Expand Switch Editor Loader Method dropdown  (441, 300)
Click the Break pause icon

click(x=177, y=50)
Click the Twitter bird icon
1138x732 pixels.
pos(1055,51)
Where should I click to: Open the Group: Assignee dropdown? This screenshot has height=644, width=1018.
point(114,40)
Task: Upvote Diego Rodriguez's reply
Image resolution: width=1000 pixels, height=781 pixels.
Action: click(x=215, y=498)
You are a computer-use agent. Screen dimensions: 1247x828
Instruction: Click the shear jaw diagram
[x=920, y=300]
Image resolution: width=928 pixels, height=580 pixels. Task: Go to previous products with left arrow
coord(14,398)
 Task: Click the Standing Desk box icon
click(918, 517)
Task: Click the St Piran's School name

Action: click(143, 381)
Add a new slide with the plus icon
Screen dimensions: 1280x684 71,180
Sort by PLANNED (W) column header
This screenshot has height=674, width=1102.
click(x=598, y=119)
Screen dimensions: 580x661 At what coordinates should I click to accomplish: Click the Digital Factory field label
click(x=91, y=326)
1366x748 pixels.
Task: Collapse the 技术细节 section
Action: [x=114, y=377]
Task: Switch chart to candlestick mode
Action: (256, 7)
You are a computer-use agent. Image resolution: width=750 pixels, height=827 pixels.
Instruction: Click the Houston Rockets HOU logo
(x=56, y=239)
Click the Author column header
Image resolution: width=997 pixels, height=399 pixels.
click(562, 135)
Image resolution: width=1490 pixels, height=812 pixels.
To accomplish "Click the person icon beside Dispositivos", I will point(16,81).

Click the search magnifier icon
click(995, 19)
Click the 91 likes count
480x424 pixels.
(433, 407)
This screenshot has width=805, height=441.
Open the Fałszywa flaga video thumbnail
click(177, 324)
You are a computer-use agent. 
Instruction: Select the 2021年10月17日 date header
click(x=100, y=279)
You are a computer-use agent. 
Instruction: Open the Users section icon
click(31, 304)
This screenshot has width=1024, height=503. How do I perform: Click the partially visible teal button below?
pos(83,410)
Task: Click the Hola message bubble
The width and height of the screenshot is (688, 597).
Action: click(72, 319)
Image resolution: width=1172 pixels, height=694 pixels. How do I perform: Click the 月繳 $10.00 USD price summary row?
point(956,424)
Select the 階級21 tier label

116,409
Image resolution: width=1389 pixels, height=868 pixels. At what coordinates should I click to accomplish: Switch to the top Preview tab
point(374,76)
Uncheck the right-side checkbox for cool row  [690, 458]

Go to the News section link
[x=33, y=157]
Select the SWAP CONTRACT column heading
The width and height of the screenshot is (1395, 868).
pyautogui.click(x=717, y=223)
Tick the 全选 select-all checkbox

+ + + +

[Problem description]:
Repeat, exactly and only, the lines above from the one containing "Go to the News section link" through the end of the material.

[Answer space]:
Go to the News section link
[x=33, y=157]
Select the SWAP CONTRACT column heading
The width and height of the screenshot is (1395, 868).
pyautogui.click(x=717, y=223)
Tick the 全选 select-all checkbox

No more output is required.